Effect levelsopen allclose all
Sex:
not specified
Dose descriptor:
LD50
Effect level:
15 200 mg/kg bw
Based on:
test mat.
95% CL:
>= 1 187.5 - <= 193 800
Remarks on result:
other: (equivalent to 16.0 ml/kg bw (95% CL 1.25 -204 ml/kg bw); calculated based on a density of 0.95 g/cm³)
Sex:
not specified
Dose descriptor:
LD0
Effect level:
1 900 mg/kg bw
Based on:
test mat.
Remarks on result:
other: (equivalent to 2.0 ml/kg bw; calculated based on a density of 0.95 g/cm³)
Mortality:
- 16 ml/kg bw: 2/4 (both deaths occured on day 3)
- 8 ml/kg bw: 1/4 (animal died on day 11 post-dosing); repeated for confirmatory purpose: deaths 2/4 (animals died on days 2 and 3)
- 4 ml/kg bw: 1/4 (animal died on day 2 post-dosing)
- 2 ml/kg bw: 0/4
Clinical signs:
- 16 ml/kg bw: Erythema, oedema, necrosis, ecchymosis, fissuring, desquamation at 14 days; Prostrate at 1 day
- 8 ml/kg bw: Erythema, oedema, ecchymosis, scabs at 14 days; repeated for confirmatory purpose: Oedema, necrosis at 24 h, scabs on survivors at 14 days; Prostrate at 1 day
- 4 ml/kg bw: Oedema, necrosis, scabs at 14 days, one prostate at 24 h
- 2 ml/kg bw: Ecchymosis, oedema, necrosis
Body weight:
Mean body weight changes seen throughout the study period were:
- 16 ml/kg bw: -108 g (-397 and 182 g)
- 8 ml/kg bw: 5 g (-268 to 150 g); repeated for confirmatory purpose: 19 g (-130 to 168 g)
- 4 ml/kg bw: 26 g (-281 to 223 g)
- 2 ml/kg bw: 109 g (-13 to 208 g)
No further details are given in the study report.
Gross pathology:
In victims, the lungs were red, the livers mottled bright red and tan, the kidneys were found to be mottled tan and red, the spleens appeared dark, the stomacs were injected or opaque.
In survivors, nothing remarkable was observed.

Applicant's summary and conclusion

Interpretation of results:
other: CLP/EU GHS criteria are not met, no classification required according to Regulations (EC) No 1272/2008
Conclusions:
The test item was tested for acute dermal toxicity according to a test protocol that is comparable to the appropriate OECD test guideline, but without GLP compliance.
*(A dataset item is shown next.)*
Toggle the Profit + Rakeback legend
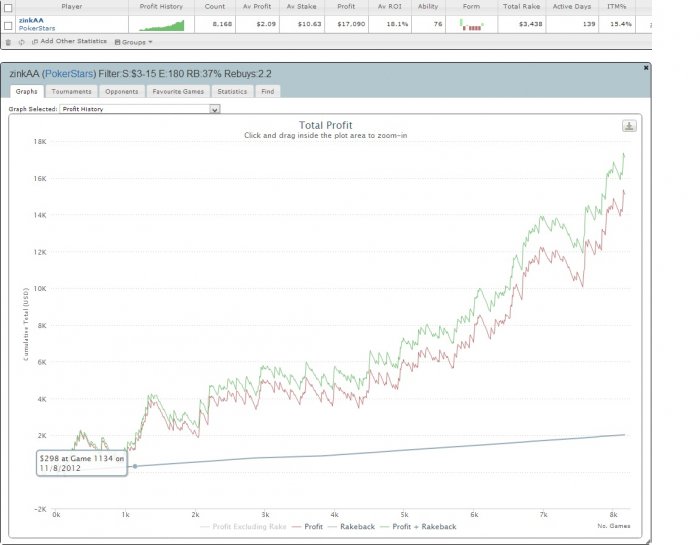 coord(418,527)
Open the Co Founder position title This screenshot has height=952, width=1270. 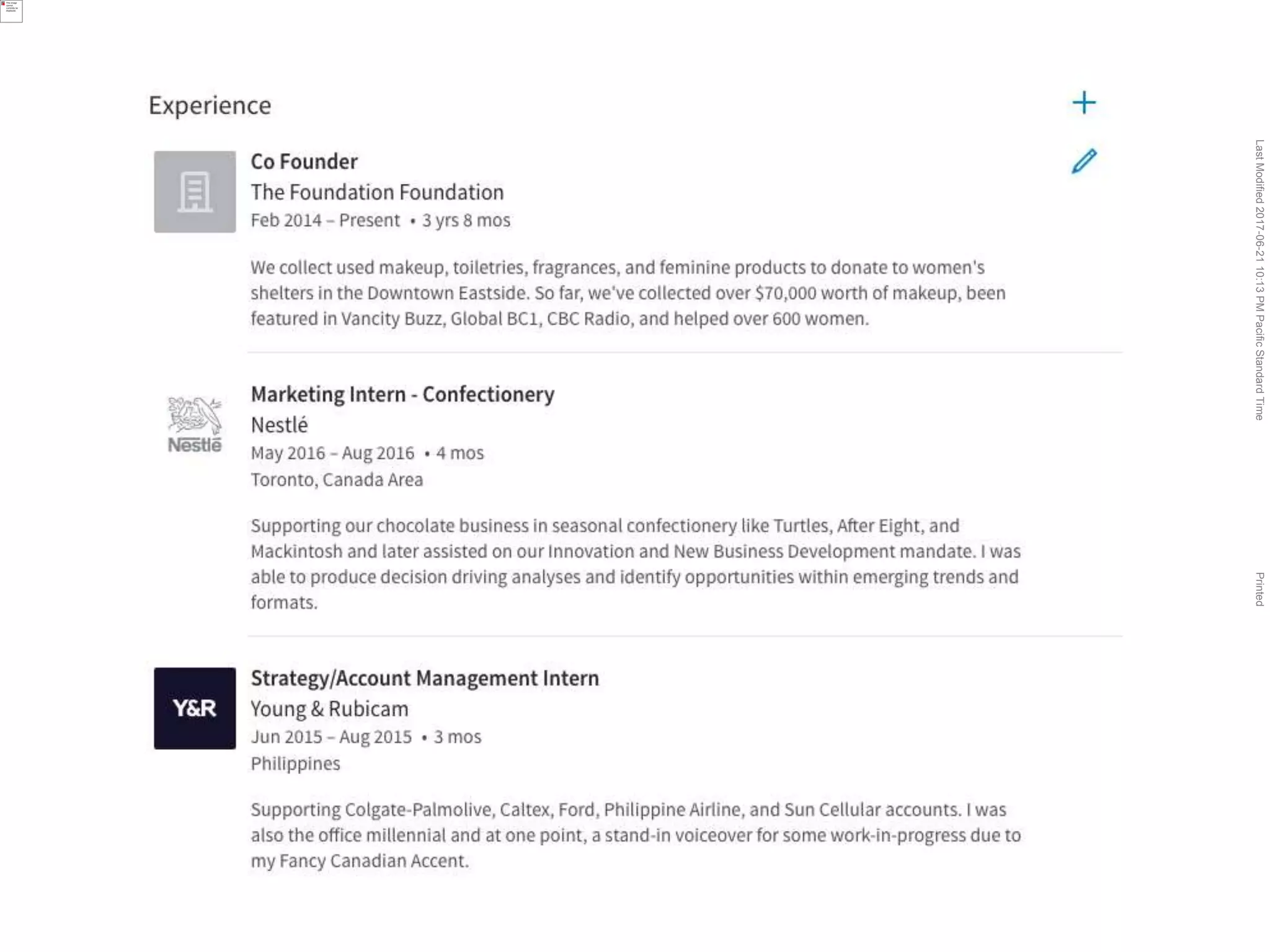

The test material was occlusively administered to 4 rabbits each dose group. The LD50 was determined to be 15200 mg/kg bw. The predominant clinical signs detected were signs of irritation/corrosion, such as erythema, oedema, and necrosis. No deaths occured at 1900 mg/kg bw, but still signs of skin irritation were noted. Based on this data, classification for acute dermal toxicity according to EC/1272/2008 is not warranted.